I’m also going to put okra, summer squash, cukes, and butternut squash out there over the next few days.
The pond was dry enough to start work on Monday. I got all of the sticky mud and silt that washed in over the winter out of the basin. I’m going to dig another three feet or so in depth out of that, then it will be time to shoot the elevations and start building the swimming dock. I’ve pretty much decided to use 8” diameter schedule 80 pvc pipe for the pilings. That stuff won’t rot or rust so it should be maintenance free for as long as I’m around to care about it.
Next up this morning is to power wash another section of the deck around Mrs. Augie’s sun room. She’s got stain on everything that’s already been cleaned. It’s definitely looking nicer with some color on the wood.
This past week my wife, son and I picked around 5 gallons of cherries of my two trees. Best crop in years!
I put a couple of small bamboo stakes against the small trellis for the cucumbers. Within three hours one shot a tendril about a foot away and wrapped itself around one of the stakes three times. Simply amazing, how did it know, lol. Thanks all for the hummingbird comments. I had forgotten about the little fellas. I don’t spend much time outside as I did before. On my way now to the Amish nursery, they had a beautiful selection of feeders the last time I was there.

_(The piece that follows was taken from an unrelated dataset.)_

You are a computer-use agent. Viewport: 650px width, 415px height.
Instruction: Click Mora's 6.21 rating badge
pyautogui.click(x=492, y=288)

Finished seeding the sweet corn. Put up net fence and seeded the cucumbers and butternut squash. Washed another section of the deck for Mrs. Augie to stain.
Now it’s time to put the tiller away and attach the box blade to Nanner. The pond is waiting.
I’ll get the okra, zucchini, and watermelon planted tomorrow.
It’s still very cool here at night in Massachusetts, but we have a batch of cilantro that volunteered, corn coming up in pots in the front yard, four iris plants waiting for warmer weather to be planted and some heirloom tomato plants sitting on top of the raised planter that Mr. trisham brought home today.
This seems to be a repeat of the unusual late spring and summer that we had last year.
I got a good stand of sunflower and millet in the wildlife food plot. There's also quite a stand of volunteer turnips.
Pictures of the garden, etc., that I took this evening.
https://www.facebook.com/photo.php?fbid=1350499918369479&set=pcb.1350506855035452&type=3&theater
Garden is about 6 1/2 feet by 60 feet. Raised bed and the soil is deep and rich and has good drainage so we squeeze a lot in
our first radishes, absolutely love them. Also eating a yellow one from the Ukraine which is my favorite.
We basically have asparagus at the far end, lettuces, red onions, oregano, cilantro, dill, a volunteer melon, kitchen king green beans, broccoli, some head lettuce, tomatoes, peppers, basil, busk pickles, pea pods, cucamelon, Chinese long beans, baby bok choi.
Also some big pots up around the house, more tomatoes, peppers, green onions, here are just 5 of them
my absolute favorite peony "bowl of beauty"
a big surprise was a golden chain tree, planted over 25 years ago and this year it bloomed, had 25 or so flower chains
also have some more pictures to take yet maybe tomorrow. I'm talking older digital camera, put onto desktop, upload to photobucket and then link to FR. Dinosaur I know.